NY Times Reveals More Classified Information, Largely Ignores ClimateGate

Breathlessly reported leaked today by the New York Times is this item about a "secret" (well, it was secret) prison in Afghanistan, using "human rights researchers" and "former detainees," none of whom we're sure has any axe to grind or political motivation involved in our defeat. But hey, thanks, New York Times, we're so glad you have our best interests at heart. After all, we have to worry about our "image" rather than the safety of our armed forces.
An American military detention camp in Afghanistan is still holding inmates for sometimes weeks at a time and without access to the International Committee of the Red Cross, according to human rights researchers and former detainees held at the site on the Bagram Air Base.

The site consists of individual windowless concrete cells, each lighted by a single light bulb glowing 24 hours a day, where detainees said that their only contact with another human being was at twice-daily interrogation sessions.

The jail’s operation highlights a tension between President Obama’s goal to improve detention conditions that had drawn condemnation under the Bush administration and his desire to give military commanders leeway to operate. In this case, that means isolating certain prisoners for a period of time so interrogators can extract information or flush out confederates.
Ah, yes, such a dilemma for our fearless Historic First Golfer, the man of unprecedented something or other. On an unrelated note, big up and mad props to the leakers at the Times for not calling it harsh interrogation.
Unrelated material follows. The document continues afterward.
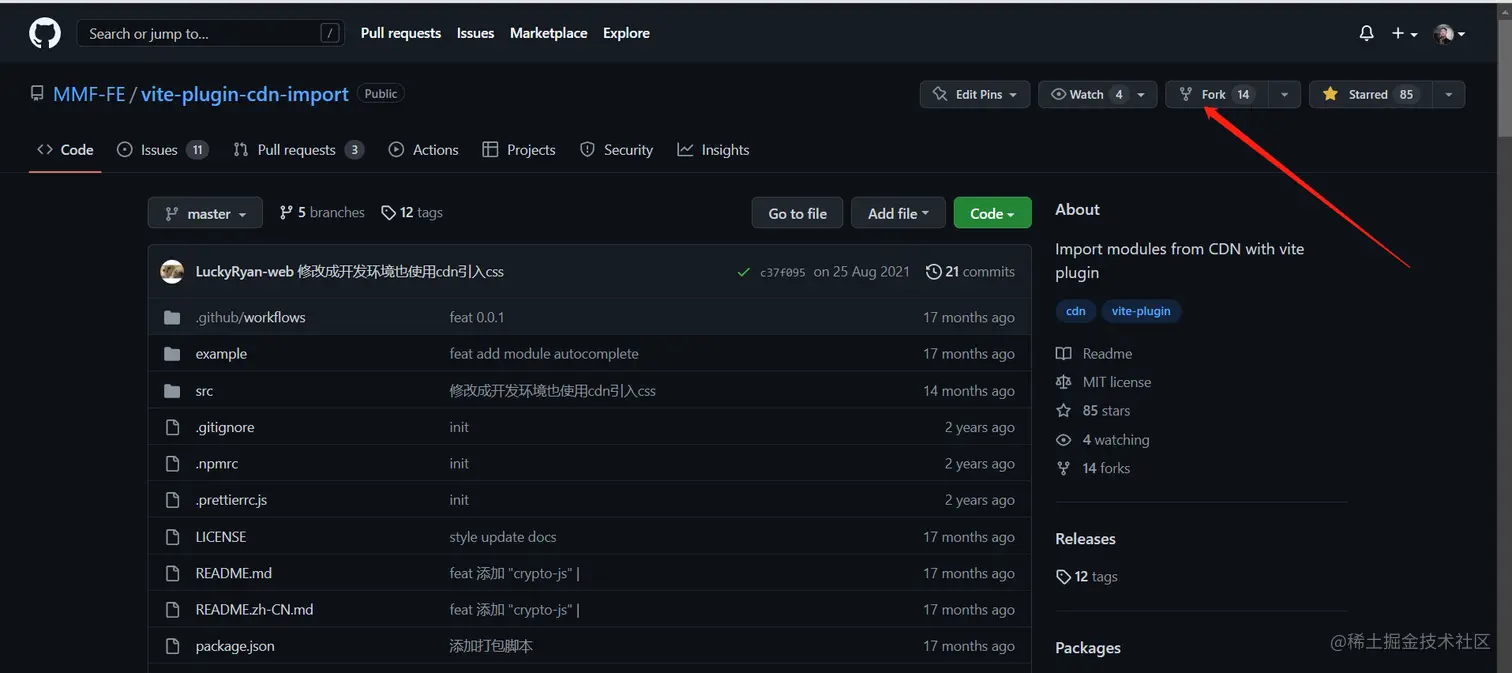
Task: Expand the Add file menu
Action: click(x=898, y=213)
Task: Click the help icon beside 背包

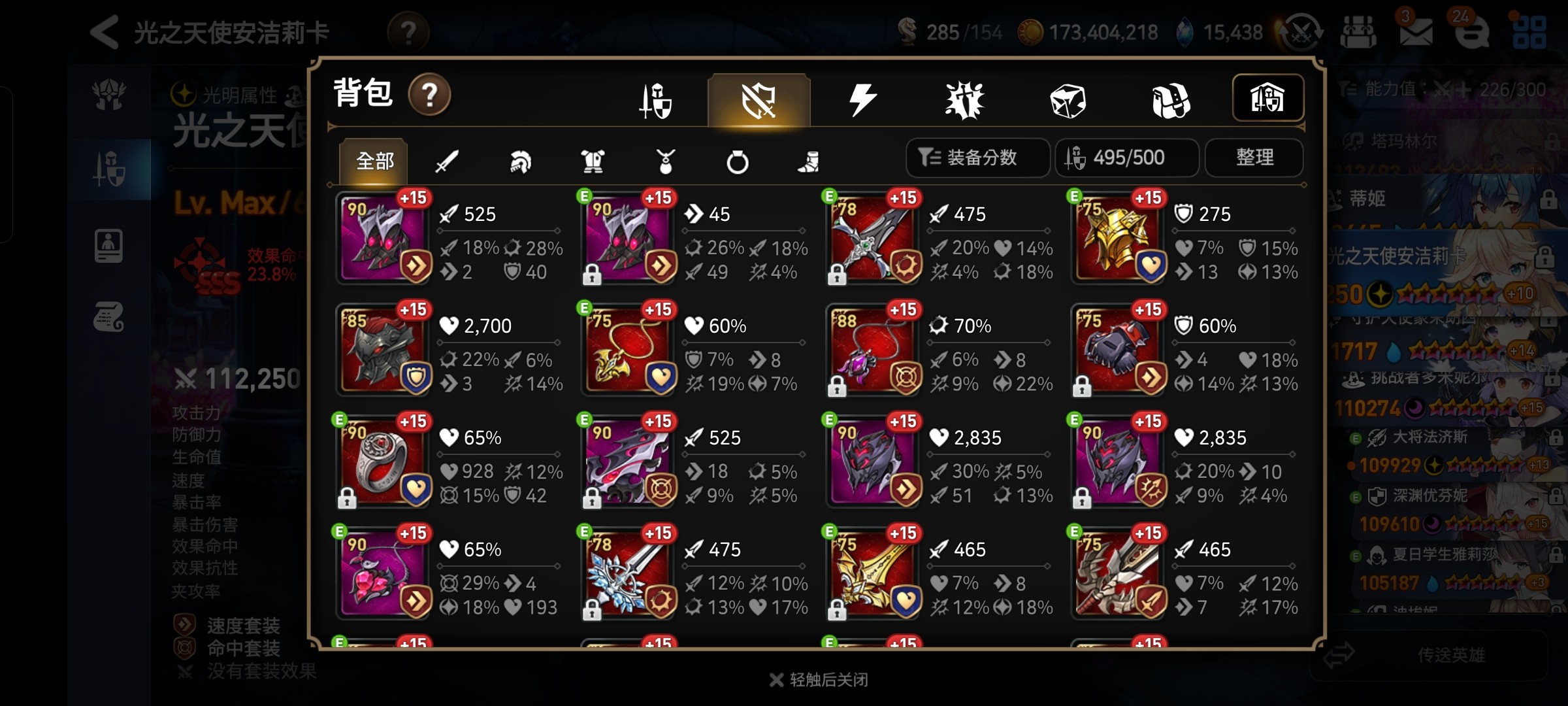Action: point(429,95)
They're at least cognizant of the ridicule.
Military officials said as recently as this summer that the secret Afghanistan jail and another like it at the Balad Air Base in Iraq were being used to interrogate high-value detainees. And officials said recently that there were no plans to close the detention centers.

In August, the administration restricted the time that detainees could be held at the secret jails to two weeks, changing previous Pentagon policy.

In the past, the military could obtain extensions. The interviewed detainees had been held longer but before the new policy went into effect.

Detainees call the Afghan site the black jail.
Oh my, the black jail, a name so offensive it immediately let to condemnation from MENSA chapter leader Joy Behar.

Now with the Times yet again revealing classified "secret" information, it's curious how little interest they have in ClimateGate, only the greatest scientific hoax of the modern era.
During the Bush Administration, it was Pulitzer material to expose anti-terrorism methods and operations including:

* The Terrorist Surveillance Program
* How we tracked terrorist financing
* Exposing secret terrorist holding facilities in allied countries
* Exaggerated accounts of terrorist interrogation

But when it comes to the hundreds of emails exposing the “scientists” who are manufacturing fraudulent data that is being used to seize control of the U.S.—and world—economy in the name of “global warming,” the New York Times is suddenly queasy about exposing documents that were “never intended for the public eye.” The last time they kept a secret this well, was when Stalin was starving millions of Ukrainians to death.

But the New York Times is not alone. Despite stories on every network that Barack Obama is going to Copenhagen to advocate for a “climate change” treaty, NONE of them have reported on this story—not even to try to refute it.
Yet rest assured all those "real news" outlets ignoring ClimateGate will all likely report this story tonight.

Media bias? What media bias?

When they're called on it, the hacks at the Times will say they "covered" the story, but that's a disingenuous excuse as to how they reference the story. But it's come to be expected from them. If they ignored the Van Jones story, do you think they'll really want to investigate a story of far greater implications? When a story comes along that refutes all that which you've believed and promoted for decades, editorial judgment exits the building and ass-covering commences.